Paga ou não paga? | Justiça nos Trilhos
28 de setembro, 2012

Continua a disputa entre o estado brasileiro e a Vale a respeito da falta de pagamento de royalties. A mineradora Vale informou no dia 19 de julho que ainda não há uma definição sobre os valores do pagamento de royalties (CFEM) que o governo cobra da mineradora, segundo nota divulgada ao mercado. Veja aqui os motivos do conflito e no final do texto uma nota sobre as dívidas da Vale.

A empresa, no entanto, afirmou que o grupo de trabalho formado entre representantes da companhia e do Departamento Nacional da Produção Mineral (DNPM) concluiu a tarefa de verificação documental sobre a base de cálculo para a revisão dos autos que questionaram o pagamento da Compensação Financeira pela Exploração de Recursos Minerais (CFEM).

“Não existe ainda qualquer definição quanto a valores específicos relativos às questões de mérito discutidas. A intenção do grupo de trabalho é que seja celebrado um acordo entre as partes em breve”, afirmou a Vale.

“Tal acordo advirá de discussões e deliberações em andamento nos órgãos deliberativos de ambas as partes”, acrescentou.

A conclusão dos trabalhos do grupo havia sido informada na quarta-feira pelo secretário de Geologia e Mineração do Ministério de Minas e Energia, Cláudio Scliar, logo após a Reuters divulgar a informação por outras fontes.

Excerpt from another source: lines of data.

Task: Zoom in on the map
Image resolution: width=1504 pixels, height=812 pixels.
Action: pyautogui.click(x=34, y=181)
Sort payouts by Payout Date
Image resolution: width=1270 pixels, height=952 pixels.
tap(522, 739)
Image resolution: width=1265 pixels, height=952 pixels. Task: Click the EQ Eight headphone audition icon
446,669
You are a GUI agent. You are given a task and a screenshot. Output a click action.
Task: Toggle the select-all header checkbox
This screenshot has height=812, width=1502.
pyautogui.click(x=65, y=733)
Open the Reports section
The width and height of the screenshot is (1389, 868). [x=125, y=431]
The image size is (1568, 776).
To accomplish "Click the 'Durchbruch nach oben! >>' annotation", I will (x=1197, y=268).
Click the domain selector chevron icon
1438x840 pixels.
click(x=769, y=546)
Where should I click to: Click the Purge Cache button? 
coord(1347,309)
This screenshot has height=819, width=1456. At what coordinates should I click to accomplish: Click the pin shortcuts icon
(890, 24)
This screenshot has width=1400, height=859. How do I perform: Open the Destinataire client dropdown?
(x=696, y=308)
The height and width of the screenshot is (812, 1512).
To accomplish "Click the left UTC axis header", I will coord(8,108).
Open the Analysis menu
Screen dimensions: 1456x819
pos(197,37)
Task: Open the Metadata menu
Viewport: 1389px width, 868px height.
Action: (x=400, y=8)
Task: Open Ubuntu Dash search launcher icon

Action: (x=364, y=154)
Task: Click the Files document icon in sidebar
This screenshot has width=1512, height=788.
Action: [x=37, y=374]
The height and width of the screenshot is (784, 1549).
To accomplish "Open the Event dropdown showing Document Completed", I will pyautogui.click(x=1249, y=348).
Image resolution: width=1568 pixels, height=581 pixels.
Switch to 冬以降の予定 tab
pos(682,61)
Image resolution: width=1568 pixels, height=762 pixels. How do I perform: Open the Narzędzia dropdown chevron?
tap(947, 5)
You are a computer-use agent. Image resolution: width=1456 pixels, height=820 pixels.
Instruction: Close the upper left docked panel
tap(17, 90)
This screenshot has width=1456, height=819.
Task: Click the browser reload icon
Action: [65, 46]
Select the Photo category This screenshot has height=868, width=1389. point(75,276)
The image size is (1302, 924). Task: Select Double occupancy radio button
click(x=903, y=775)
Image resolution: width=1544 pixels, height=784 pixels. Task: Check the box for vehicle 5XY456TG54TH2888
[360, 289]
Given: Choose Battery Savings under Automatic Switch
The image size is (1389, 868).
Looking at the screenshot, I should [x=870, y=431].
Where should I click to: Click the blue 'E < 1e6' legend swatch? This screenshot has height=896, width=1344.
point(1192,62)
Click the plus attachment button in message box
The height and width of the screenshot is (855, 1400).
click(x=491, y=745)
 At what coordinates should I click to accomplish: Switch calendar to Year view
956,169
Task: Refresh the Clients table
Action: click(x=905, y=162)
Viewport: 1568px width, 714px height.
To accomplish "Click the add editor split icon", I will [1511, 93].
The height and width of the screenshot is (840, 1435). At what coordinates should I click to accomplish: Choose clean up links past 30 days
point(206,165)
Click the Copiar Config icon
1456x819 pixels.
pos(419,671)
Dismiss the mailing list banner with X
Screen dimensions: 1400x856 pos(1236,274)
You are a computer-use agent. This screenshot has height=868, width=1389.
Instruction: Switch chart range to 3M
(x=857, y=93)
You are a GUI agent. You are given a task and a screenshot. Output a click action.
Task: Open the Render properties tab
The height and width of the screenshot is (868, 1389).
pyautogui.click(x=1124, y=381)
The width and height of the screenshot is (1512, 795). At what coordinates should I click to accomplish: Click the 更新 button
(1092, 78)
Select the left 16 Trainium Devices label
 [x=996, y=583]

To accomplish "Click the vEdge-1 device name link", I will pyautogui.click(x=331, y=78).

O secretário não entrou em detalhes sobre o valor acertado, ao falar rapidamente a jornalistas no Ministério de Minas e Energia na quarta-feira. Mas uma fonte do governo disse à Reuters que o valor pode chegar a 4,5 bilhões de reais.

“A Vale tornará publicas as informações sobre um acordo com os órgãos governamentais, imediatamente após sua concretização”, disse a mineradora na nota.

O governo cobra da Vale descontos realizados pela empresa no recolhimento do royalty ao longo das últimas décadas, como gastos com transporte e seguro, entre outros valores decorrentes de divergências provocadas pela lei do setor, cheia de brechas.

As dívidas da Vale

Apesar de operar majoritariamente em um país em que as alíquotas dos royalties da mineração estão entre as mais baixas do mundo, a Vale não paga o que a lei lhe obriga e já acumula um dívida de R$ 4 bilhões com o Estado brasileiro, relativa à CFEM (Compensação Financeira pela Exploração de Recursos Minerais). Como conseqüência, teve seu nome incluído no cadastro de pessoas físicas e jurídicas em débito com a União, o CADIN (Cadastro Informativo de Créditos Não Quitados do Setor Público Federal), e chegou a ter suspensa por certo período a autorização para a exploração de sua mina mais importante, em Carajás.  Segundo relatório da Procuradoria-Geral no Pará, a empresa vende às suas controladas Vale International e Vale Overseas, nas ilhas Cayman e na Suíça, o minério a um preço abaixo do que é exportado efetivamente para o mercado europeu e asiático.

Em dezembro de 2011, a Vale sofreu outra importante derrota na Justiça Federal, que deu ganho de causa ao Estado brasileiro a respeito da incidência da CFEM também sobre a pelotização do minério de ferro, importando em outros milhões de reais que a mineradora deve, mas não recolhe aos cofres públicos.